EXTRACT PROVIDED
The public takes the home team 63% of the time, which is a little high given the home team wins 55% of games. The public also takes the money line favorite in 96% (4656/4839) of NBA games.

Is that rational or not? We know that favorites are a slightly better deal than underdogs on the money line, so in one sense it is. If someone offered you a free money line bet on the NBA, you should probably pick the favorite. The expected value is less bad than the underdog, so it's a better choice in the long run, and your chances of making some money on the bet are much higher, so it's perhaps a better choice as a single bet as well.

A gambler taking half favorites and half underdogs has a chance at winning 100% of their bets, but someone taking a highly imbalanced number of favorites (or underdogs) will have a whole lot of guaranteed losses. The gambler might correctly pick every single favorite, but close to half of their bets on favorites are still going to be losses.

Getting pigeonholed

Money lines are all at different odds, which complicates things. For this example, let's say the gambler is taking spread bets, with both sides having a roughly equal chance of winning. There are 1230 games in the season, we'll assume the favorite is a slightly better deal, so wins 51% of the time, and the gambler takes the favorite 96% of the time. Over 1230 games, the favorites go 627-603. The gambler takes 1181 favorites and 49 underdogs on the season.

MATERIAL PROVIDED
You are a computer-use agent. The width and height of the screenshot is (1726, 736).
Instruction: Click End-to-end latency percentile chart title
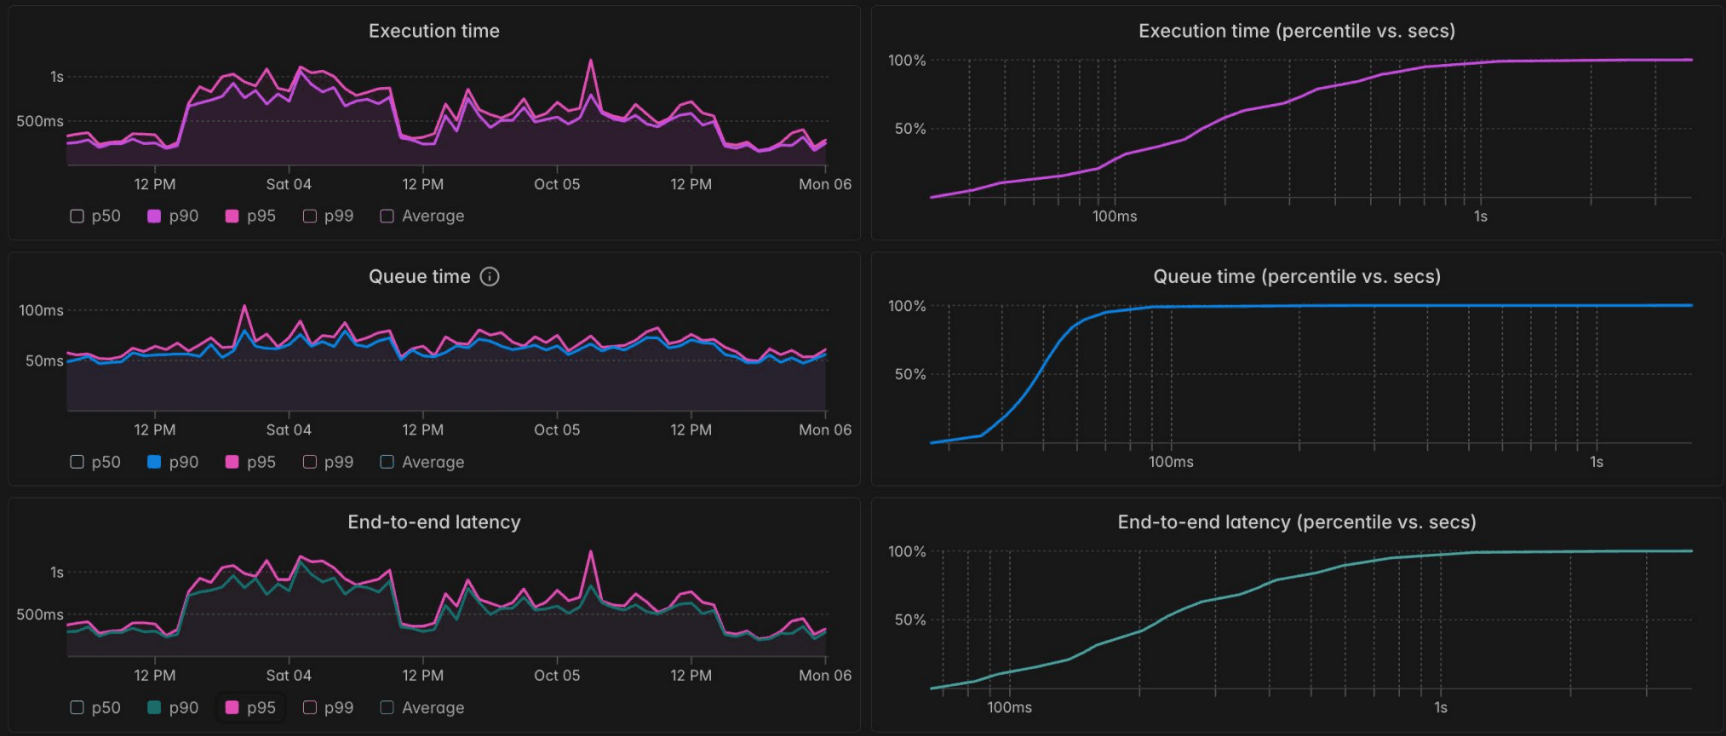coord(1296,522)
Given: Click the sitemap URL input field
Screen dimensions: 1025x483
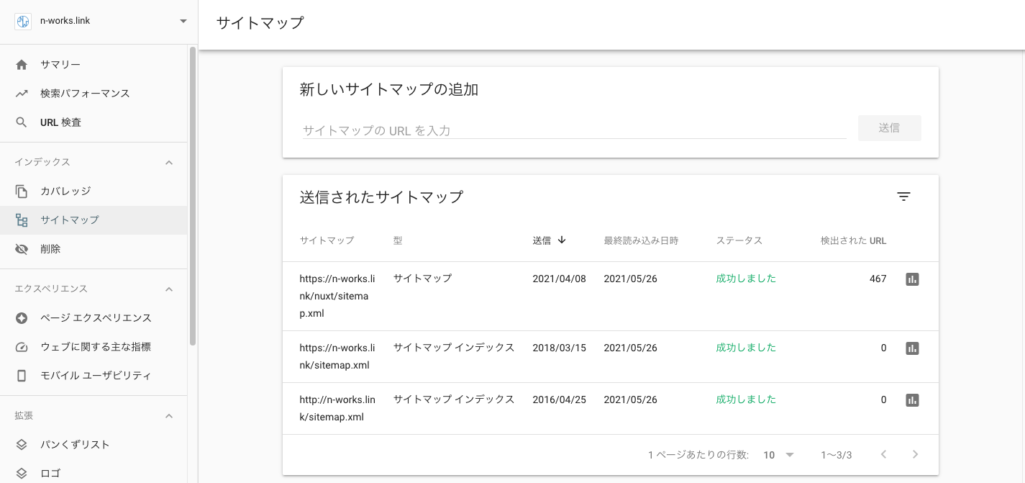Looking at the screenshot, I should click(573, 130).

TASKS TO PERFORM
**1.** In the betting passage, switch "gambler" to "bettor" and give the part starting at "A gambler taking" and ending at "on the season.".
**2.** Which distinct percentage figures appear in the betting passage?
**3.** In the betting passage's spread-bet example, how many games are in the season?

IN RESPONSE
**1.**
A bettor taking half favorites and half underdogs has a chance at winning 100% of their bets, but someone taking a highly imbalanced number of favorites (or underdogs) will have a whole lot of guaranteed losses. The bettor might correctly pick every single favorite, but close to half of their bets on favorites are still going to be losses.

Getting pigeonholed

Money lines are all at different odds, which complicates things. For this example, let's say the bettor is taking spread bets, with both sides having a roughly equal chance of winning. There are 1230 games in the season, we'll assume the favorite is a slightly better deal, so wins 51% of the time, and the bettor takes the favorite 96% of the time. Over 1230 games, the favorites go 627-603. The bettor takes 1181 favorites and 49 underdogs on the season.

**2.** 63%, 55%, 96%, 100%, 51%

**3.** 1230 games.